Working data: Begin
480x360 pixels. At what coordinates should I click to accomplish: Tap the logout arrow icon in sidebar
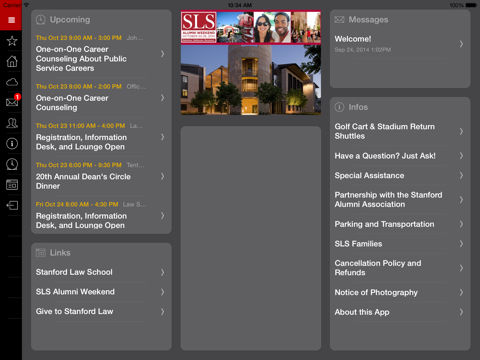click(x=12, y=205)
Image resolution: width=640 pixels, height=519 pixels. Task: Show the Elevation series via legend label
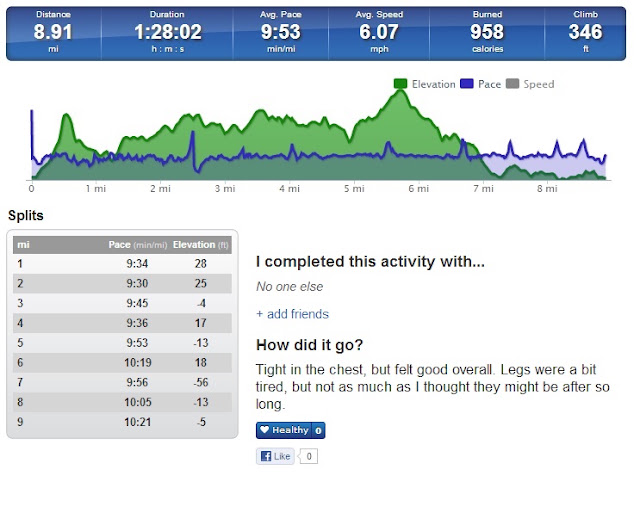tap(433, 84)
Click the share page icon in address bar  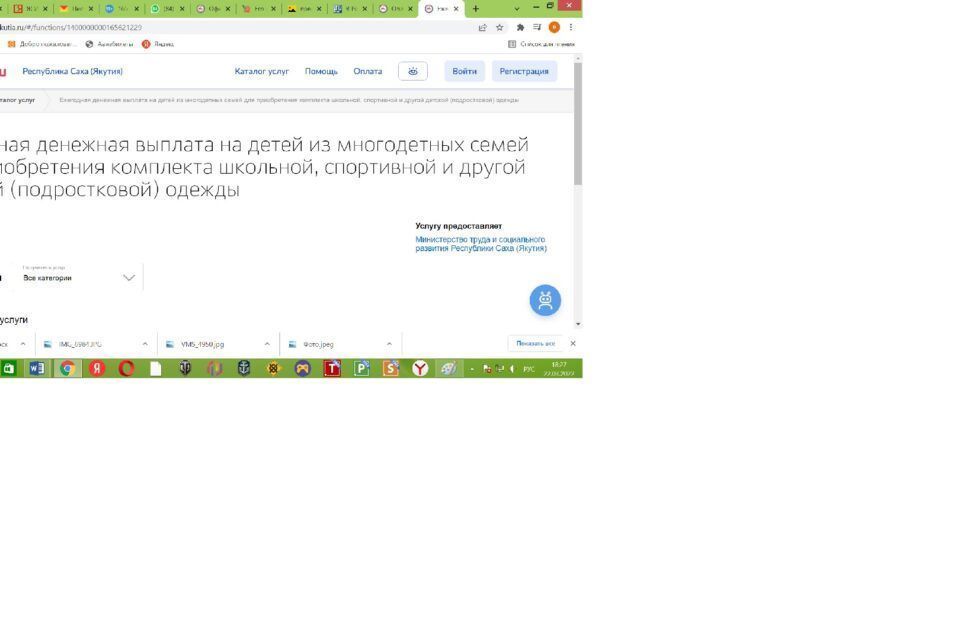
Working data: End
*What you have to do:* Only the entries themselves should be output, word for word, with all pictures omitted.

*Exercise answer:*
480x360 pixels. At what coordinates should I click to accomplish: Tap the logout arrow icon in sidebar
click(x=12, y=205)
Image resolution: width=640 pixels, height=519 pixels. Task: Show the Elevation series via legend label
tap(433, 84)
Click the share page icon in address bar  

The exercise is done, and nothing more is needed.